In full and word for word, return the listing that follows.
****************************************
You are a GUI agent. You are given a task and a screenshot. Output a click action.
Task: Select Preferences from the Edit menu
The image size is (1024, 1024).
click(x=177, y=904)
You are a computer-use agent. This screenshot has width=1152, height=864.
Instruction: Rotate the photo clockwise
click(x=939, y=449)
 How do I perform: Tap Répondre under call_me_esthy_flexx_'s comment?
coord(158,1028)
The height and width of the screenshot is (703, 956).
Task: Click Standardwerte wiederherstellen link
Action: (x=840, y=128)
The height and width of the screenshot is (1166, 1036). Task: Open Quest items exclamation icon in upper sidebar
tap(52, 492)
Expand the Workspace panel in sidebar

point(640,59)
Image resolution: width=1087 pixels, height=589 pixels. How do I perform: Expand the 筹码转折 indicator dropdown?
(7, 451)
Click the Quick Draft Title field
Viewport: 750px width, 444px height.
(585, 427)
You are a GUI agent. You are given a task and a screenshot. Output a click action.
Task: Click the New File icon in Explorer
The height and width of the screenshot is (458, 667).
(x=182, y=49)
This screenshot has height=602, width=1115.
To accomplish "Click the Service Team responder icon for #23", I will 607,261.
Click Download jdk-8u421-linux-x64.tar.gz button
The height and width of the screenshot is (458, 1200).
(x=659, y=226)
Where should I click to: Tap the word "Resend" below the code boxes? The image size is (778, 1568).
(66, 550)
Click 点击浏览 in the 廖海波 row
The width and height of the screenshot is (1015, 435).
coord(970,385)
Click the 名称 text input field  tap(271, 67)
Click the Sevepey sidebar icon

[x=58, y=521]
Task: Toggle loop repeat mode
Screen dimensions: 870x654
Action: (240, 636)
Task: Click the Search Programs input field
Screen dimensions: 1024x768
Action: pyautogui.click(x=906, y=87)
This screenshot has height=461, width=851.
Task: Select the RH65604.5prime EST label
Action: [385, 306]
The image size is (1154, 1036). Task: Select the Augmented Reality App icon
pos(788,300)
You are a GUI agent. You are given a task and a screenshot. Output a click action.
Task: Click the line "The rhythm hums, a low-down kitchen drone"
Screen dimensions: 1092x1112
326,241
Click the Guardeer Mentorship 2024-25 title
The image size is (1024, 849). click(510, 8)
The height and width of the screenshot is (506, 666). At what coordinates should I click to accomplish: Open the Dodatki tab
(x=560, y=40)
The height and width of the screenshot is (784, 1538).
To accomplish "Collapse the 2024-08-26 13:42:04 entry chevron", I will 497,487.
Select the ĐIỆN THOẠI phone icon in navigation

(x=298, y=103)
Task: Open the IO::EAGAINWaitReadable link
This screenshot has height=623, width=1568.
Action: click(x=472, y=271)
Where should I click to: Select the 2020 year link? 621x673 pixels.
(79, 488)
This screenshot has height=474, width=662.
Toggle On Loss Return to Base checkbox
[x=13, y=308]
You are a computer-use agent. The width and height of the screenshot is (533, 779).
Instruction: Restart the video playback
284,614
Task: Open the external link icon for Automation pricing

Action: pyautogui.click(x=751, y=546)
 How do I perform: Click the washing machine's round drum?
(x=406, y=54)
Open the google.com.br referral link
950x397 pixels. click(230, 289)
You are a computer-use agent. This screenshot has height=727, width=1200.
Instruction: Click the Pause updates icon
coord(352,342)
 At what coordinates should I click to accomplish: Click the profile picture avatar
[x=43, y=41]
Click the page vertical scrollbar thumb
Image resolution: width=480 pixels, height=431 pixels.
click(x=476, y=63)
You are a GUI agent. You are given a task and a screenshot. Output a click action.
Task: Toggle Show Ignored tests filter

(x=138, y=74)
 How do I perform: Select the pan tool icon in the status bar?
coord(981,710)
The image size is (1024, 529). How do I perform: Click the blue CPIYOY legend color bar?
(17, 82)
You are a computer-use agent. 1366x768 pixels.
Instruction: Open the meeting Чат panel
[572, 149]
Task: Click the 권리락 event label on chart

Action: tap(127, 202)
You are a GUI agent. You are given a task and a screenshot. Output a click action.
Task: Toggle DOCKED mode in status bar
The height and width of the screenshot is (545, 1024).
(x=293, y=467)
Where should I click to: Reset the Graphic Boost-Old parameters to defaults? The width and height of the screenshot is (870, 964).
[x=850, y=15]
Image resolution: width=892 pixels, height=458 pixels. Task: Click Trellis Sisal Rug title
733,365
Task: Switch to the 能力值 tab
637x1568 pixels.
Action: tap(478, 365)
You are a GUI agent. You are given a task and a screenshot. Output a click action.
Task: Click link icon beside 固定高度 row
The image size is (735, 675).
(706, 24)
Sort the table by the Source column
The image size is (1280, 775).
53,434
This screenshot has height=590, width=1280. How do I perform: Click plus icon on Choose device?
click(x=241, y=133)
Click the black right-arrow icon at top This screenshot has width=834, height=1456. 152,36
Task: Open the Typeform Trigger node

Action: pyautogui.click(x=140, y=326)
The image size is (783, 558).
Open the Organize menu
****************************************
__ANSWER SECTION__.
You are a GUI agent. You are given a task and a screenshot. Output a click action.
Task: Select Preferences from the Edit menu
The image size is (1024, 1024).
click(x=177, y=904)
You are a computer-use agent. This screenshot has width=1152, height=864.
Instruction: Rotate the photo clockwise
click(x=939, y=449)
 How do I perform: Tap Répondre under call_me_esthy_flexx_'s comment?
coord(158,1028)
The height and width of the screenshot is (703, 956).
Task: Click Standardwerte wiederherstellen link
Action: (x=840, y=128)
The height and width of the screenshot is (1166, 1036). Task: Open Quest items exclamation icon in upper sidebar
tap(52, 492)
Expand the Workspace panel in sidebar

point(640,59)
Image resolution: width=1087 pixels, height=589 pixels. How do I perform: Expand the 筹码转折 indicator dropdown?
(7, 451)
Click the Quick Draft Title field
Viewport: 750px width, 444px height.
(585, 427)
You are a GUI agent. You are given a task and a screenshot. Output a click action.
Task: Click the New File icon in Explorer
The height and width of the screenshot is (458, 667).
(x=182, y=49)
This screenshot has height=602, width=1115.
To accomplish "Click the Service Team responder icon for #23", I will 607,261.
Click Download jdk-8u421-linux-x64.tar.gz button
The height and width of the screenshot is (458, 1200).
(x=659, y=226)
Where should I click to: Tap the word "Resend" below the code boxes? The image size is (778, 1568).
(66, 550)
Click 点击浏览 in the 廖海波 row
The width and height of the screenshot is (1015, 435).
coord(970,385)
Click the 名称 text input field  tap(271, 67)
Click the Sevepey sidebar icon

[x=58, y=521]
Task: Toggle loop repeat mode
Screen dimensions: 870x654
Action: (240, 636)
Task: Click the Search Programs input field
Screen dimensions: 1024x768
Action: pyautogui.click(x=906, y=87)
This screenshot has height=461, width=851.
Task: Select the RH65604.5prime EST label
Action: [385, 306]
The image size is (1154, 1036). Task: Select the Augmented Reality App icon
pos(788,300)
You are a GUI agent. You are given a task and a screenshot. Output a click action.
Task: Click the line "The rhythm hums, a low-down kitchen drone"
Screen dimensions: 1092x1112
326,241
Click the Guardeer Mentorship 2024-25 title
The image size is (1024, 849). click(510, 8)
The height and width of the screenshot is (506, 666). At what coordinates should I click to accomplish: Open the Dodatki tab
(x=560, y=40)
The height and width of the screenshot is (784, 1538).
To accomplish "Collapse the 2024-08-26 13:42:04 entry chevron", I will 497,487.
Select the ĐIỆN THOẠI phone icon in navigation

(x=298, y=103)
Task: Open the IO::EAGAINWaitReadable link
This screenshot has height=623, width=1568.
Action: click(x=472, y=271)
Where should I click to: Select the 2020 year link? 621x673 pixels.
(79, 488)
This screenshot has height=474, width=662.
Toggle On Loss Return to Base checkbox
[x=13, y=308]
You are a computer-use agent. The width and height of the screenshot is (533, 779).
Instruction: Restart the video playback
284,614
Task: Open the external link icon for Automation pricing

Action: pyautogui.click(x=751, y=546)
 How do I perform: Click the washing machine's round drum?
(x=406, y=54)
Open the google.com.br referral link
950x397 pixels. click(230, 289)
You are a computer-use agent. This screenshot has height=727, width=1200.
Instruction: Click the Pause updates icon
coord(352,342)
 At what coordinates should I click to accomplish: Click the profile picture avatar
[x=43, y=41]
Click the page vertical scrollbar thumb
Image resolution: width=480 pixels, height=431 pixels.
click(x=476, y=63)
You are a GUI agent. You are given a task and a screenshot. Output a click action.
Task: Toggle Show Ignored tests filter

(x=138, y=74)
 How do I perform: Select the pan tool icon in the status bar?
coord(981,710)
The image size is (1024, 529). How do I perform: Click the blue CPIYOY legend color bar?
(17, 82)
You are a computer-use agent. 1366x768 pixels.
Instruction: Open the meeting Чат panel
[572, 149]
Task: Click the 권리락 event label on chart

Action: tap(127, 202)
You are a GUI agent. You are given a task and a screenshot. Output a click action.
Task: Toggle DOCKED mode in status bar
The height and width of the screenshot is (545, 1024).
(x=293, y=467)
Where should I click to: Reset the Graphic Boost-Old parameters to defaults? The width and height of the screenshot is (870, 964).
[x=850, y=15]
Image resolution: width=892 pixels, height=458 pixels. Task: Click Trellis Sisal Rug title
733,365
Task: Switch to the 能力值 tab
637x1568 pixels.
Action: tap(478, 365)
You are a GUI agent. You are given a task and a screenshot. Output a click action.
Task: Click link icon beside 固定高度 row
The image size is (735, 675).
(706, 24)
Sort the table by the Source column
The image size is (1280, 775).
53,434
This screenshot has height=590, width=1280. How do I perform: Click plus icon on Choose device?
click(x=241, y=133)
Click the black right-arrow icon at top This screenshot has width=834, height=1456. 152,36
Task: Open the Typeform Trigger node

Action: pyautogui.click(x=140, y=326)
The image size is (783, 558).
Open the Organize menu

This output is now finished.